* **Exercise directions**
Spot each line in the data below containing "header" and copy it.

* **Material for this task**
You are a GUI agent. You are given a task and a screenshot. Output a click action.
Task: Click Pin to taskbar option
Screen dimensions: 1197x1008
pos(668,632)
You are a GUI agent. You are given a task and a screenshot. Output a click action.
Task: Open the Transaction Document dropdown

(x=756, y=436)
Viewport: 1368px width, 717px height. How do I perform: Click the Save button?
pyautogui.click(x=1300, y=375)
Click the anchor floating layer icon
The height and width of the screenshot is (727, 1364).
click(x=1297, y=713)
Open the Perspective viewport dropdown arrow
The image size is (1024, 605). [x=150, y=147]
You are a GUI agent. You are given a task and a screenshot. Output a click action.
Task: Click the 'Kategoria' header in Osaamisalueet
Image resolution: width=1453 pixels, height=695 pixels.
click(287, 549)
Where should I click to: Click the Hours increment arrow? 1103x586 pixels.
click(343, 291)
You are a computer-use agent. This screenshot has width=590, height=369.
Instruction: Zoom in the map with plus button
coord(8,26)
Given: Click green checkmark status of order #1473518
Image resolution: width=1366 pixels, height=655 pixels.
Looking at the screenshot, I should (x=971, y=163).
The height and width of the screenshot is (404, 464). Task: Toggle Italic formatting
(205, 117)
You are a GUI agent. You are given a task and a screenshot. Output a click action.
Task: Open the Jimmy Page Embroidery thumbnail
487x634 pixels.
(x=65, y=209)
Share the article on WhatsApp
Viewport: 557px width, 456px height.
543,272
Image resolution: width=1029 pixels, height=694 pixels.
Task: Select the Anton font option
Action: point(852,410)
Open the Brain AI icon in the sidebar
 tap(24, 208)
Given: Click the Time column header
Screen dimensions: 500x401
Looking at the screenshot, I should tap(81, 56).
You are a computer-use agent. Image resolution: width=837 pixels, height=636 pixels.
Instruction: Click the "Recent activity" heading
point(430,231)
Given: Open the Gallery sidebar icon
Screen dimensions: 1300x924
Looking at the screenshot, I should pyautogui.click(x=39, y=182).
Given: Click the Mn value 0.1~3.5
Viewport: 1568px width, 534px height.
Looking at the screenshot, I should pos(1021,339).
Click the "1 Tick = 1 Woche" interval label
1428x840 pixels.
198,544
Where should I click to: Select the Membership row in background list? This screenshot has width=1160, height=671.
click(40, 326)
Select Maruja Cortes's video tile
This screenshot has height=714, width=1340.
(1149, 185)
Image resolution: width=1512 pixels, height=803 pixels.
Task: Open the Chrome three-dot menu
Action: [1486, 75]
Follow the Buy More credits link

* **Solved exercise**
Task: Click the 'Kategoria' header in Osaamisalueet
Given: Click the Time column header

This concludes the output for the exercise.